# Given passage
###

Wednesday, February 29, 2012


Prayer has always been a struggle for me.  In fact, I've described it as the fight of my life.  The one thing consistent about it is my struggle to maintain a quality time alone with God every day.  I have failed more often than I have succeeded. 
What about you?  How's your prayer life? Are you rushing through your prayer time?  Neglecting it altogether?  Isaiah 50:4 (NIV) says, "The sovereign Lord has given me an instructed tongue, to know the word that sustains the weary. He wakens me morning by morning."    AGL


Ah is this not the sum of my life?
Intentions are good, motives good but the fruitfulness is never there in the end.


Psalm 23:2
He leads me beside quiet waters . . . . . 
AMP ~ He leads me beside the still and restful waters.


I do not feel restful and the waters seem a bit choppy in my corner of the pasutre.


Lean = to guide
               to direct
               to tend toward a definite result


He tends, directs me toward still and restful waters.
This tending and leading and directing process is toward sill and restful waters . . . . .not journey.


What if all the trials in our life were God's mercies in disguise


I am still not sure i really understand.   My trial right now is finances and a job or some letter from the State.
My trial is confidence and physical ability to perform a jobs with a smiling face.
My most immediate trial is getting the toilet to unclog so I dont need to buy a new plunger.


Third Day sings....CRY OUT TO JESUS !!


"GET TO YOUR PLACE OF PRAYER AND LEAN MY GIRL"


He does lead to restful quiet waters on the journey 


(John 10:28). Our second layer of security is the Father; "My Father, who has given them to me, is greater than all; no one can snatch them out of my Father's hand" (v. 29). Friend, you are safe in His everlasting arms. 

















Tuesday, February 28, 2012


Are you overlooking the fact that Jesus has drawn near to you? Yes
Are you blinded to His presence by your own tears?   Yes
Are you deafened to His gentle voice by your own accusations?  Yes

Blasted by my own words of self condemnation and shame and guilt.
My tears flow from my soul and I cannot see Him through the wall of tears.
My Shepherd is near always, it is I who does not lean in.

Lean = to rely on for support.

Lean not on my own understanding.  not to be inclined to think my understanding will support me during the storm, the fire, the flood, the tears, the anxiety, the debt collectors, the condo assoc and of course Steve.
Trust in the Lord with ALL thine heart and do not lean on my own understanding......

my understanding is limited and selfish and narrow...usually on the pessimistic side.

I asked for some change in my financial situation by March first and I have a job interview 3/1.
I am most delighted as I might enjoy the benefits of using the pool at the Marriott and the other choices of jobs that are open if banquet server is not full time...hoping it is.

I also asked Him for some indication that Aurora might call on me before I need to declare that I will take the job if offered to me.

I really have no idea what sort of employee that I will make and it does cause me some concern.  I want to be sweet, assertive yet submissive and always be positive and not carry my burden on my shoulder.  I also would not want to come across as angry or rude or speak unmannerly as I have had trouble with this all my life.  I need to ALWAYS think before I speak.  I wish to come across as confident yet casually demure.

Thursday, February 23, 2012

From the Amplified Bible:  Vividly she pictured it; The voice of my beloved Shepherd ~~ "Rise up, my love, my fair one, and come away."

###

# Record extracts
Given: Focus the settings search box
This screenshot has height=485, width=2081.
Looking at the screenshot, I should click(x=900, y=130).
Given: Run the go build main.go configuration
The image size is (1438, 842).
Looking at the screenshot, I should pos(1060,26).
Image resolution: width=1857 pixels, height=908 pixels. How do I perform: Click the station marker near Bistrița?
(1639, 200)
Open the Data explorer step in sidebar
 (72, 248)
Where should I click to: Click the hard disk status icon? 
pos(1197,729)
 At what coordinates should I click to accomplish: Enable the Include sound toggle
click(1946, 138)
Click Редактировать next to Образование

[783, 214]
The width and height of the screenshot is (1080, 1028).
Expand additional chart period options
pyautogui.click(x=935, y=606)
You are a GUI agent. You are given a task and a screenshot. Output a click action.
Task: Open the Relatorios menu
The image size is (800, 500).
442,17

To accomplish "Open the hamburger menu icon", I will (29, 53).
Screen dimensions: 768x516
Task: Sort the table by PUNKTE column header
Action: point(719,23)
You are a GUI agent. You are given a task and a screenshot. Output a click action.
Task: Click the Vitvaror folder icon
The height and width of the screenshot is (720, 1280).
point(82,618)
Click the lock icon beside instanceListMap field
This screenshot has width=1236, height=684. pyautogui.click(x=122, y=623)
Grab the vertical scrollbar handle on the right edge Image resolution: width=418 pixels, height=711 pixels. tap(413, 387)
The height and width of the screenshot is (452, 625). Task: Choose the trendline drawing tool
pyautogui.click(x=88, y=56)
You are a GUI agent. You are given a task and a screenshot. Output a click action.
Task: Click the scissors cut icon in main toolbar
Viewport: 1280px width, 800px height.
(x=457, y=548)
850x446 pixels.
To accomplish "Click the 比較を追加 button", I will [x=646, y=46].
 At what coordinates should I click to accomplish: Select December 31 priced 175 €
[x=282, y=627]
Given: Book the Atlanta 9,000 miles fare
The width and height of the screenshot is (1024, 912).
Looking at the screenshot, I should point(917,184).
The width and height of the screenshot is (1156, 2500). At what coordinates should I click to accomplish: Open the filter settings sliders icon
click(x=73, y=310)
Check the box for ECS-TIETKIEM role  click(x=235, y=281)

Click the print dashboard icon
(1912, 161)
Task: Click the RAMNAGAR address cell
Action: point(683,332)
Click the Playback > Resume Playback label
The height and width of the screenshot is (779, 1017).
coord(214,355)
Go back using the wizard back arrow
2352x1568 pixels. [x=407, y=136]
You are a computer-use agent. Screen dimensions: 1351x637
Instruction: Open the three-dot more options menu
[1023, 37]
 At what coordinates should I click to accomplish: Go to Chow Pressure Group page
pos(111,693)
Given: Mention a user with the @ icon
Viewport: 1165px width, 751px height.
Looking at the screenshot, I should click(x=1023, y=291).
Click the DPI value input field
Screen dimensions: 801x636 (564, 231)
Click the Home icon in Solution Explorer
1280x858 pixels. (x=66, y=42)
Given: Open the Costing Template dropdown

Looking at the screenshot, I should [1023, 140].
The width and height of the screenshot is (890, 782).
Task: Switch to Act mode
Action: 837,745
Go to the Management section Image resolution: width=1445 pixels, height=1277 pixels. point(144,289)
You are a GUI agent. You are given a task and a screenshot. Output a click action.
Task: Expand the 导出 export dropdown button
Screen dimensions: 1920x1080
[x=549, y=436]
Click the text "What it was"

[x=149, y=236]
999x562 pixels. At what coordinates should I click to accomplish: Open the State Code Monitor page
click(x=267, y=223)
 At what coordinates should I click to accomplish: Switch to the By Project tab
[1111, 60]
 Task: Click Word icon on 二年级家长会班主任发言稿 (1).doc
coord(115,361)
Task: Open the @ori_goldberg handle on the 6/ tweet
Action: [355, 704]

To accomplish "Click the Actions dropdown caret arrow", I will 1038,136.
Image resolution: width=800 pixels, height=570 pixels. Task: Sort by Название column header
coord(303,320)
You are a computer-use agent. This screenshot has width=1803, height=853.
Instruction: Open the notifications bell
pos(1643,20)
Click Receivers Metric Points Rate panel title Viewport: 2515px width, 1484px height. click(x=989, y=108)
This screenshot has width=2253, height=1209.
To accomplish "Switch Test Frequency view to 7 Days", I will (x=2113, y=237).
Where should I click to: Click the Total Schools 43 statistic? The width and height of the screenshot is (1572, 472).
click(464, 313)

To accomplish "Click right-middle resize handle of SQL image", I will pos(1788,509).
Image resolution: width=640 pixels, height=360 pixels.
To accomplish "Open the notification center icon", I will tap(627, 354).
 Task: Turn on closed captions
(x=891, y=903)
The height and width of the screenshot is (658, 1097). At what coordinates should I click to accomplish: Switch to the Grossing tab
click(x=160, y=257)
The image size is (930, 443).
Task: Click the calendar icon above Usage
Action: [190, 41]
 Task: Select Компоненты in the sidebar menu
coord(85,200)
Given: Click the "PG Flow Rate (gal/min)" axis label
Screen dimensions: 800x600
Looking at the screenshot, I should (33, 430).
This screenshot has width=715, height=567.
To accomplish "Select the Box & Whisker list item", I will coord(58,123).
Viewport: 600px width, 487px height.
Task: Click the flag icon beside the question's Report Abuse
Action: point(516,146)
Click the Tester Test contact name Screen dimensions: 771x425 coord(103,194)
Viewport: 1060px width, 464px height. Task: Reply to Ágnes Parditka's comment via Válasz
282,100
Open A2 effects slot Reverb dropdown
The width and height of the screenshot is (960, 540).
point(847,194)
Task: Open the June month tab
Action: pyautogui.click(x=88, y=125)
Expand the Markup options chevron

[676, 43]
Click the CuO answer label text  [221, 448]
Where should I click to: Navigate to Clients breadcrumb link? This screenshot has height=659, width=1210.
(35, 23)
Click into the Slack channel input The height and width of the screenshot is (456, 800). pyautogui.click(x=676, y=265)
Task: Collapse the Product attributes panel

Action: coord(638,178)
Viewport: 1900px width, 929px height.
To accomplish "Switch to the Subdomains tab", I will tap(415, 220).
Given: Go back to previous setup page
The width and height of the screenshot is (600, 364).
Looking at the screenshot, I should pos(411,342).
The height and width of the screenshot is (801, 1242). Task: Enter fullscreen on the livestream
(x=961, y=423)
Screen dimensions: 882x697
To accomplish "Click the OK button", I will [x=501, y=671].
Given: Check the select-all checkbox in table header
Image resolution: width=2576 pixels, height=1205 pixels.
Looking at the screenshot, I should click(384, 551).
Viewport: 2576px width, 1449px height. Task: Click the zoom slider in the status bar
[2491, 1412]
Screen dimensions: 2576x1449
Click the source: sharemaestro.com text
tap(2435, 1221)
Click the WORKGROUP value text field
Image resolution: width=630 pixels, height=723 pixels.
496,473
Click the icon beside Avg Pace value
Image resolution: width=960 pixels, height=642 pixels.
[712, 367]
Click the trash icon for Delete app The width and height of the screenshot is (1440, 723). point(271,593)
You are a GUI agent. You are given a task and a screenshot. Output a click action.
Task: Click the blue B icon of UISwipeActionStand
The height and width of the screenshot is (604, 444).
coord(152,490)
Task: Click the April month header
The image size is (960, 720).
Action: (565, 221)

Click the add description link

###

# Exercise set
1: In the prayer journal's February 28 entry, why does the writer say they need to always think before speaking? Answer in one to three sentences.
2: Answer these questions from the prayer journal:
(a) On what date is the writer's job interview?
(b) Who is named as singing "Cry Out to Jesus"?
(c) What does the February 29 entry call the writer's most immediate trial?

# Solutions to the exercise
1: The writer does not want to come across as angry or rude or to speak unmannerly at the new job. The writer says they have had trouble with this all their life.

2:
(a) March 1 (3/1).
(b) Third Day.
(c) Getting the toilet to unclog so that a new plunger isn't needed.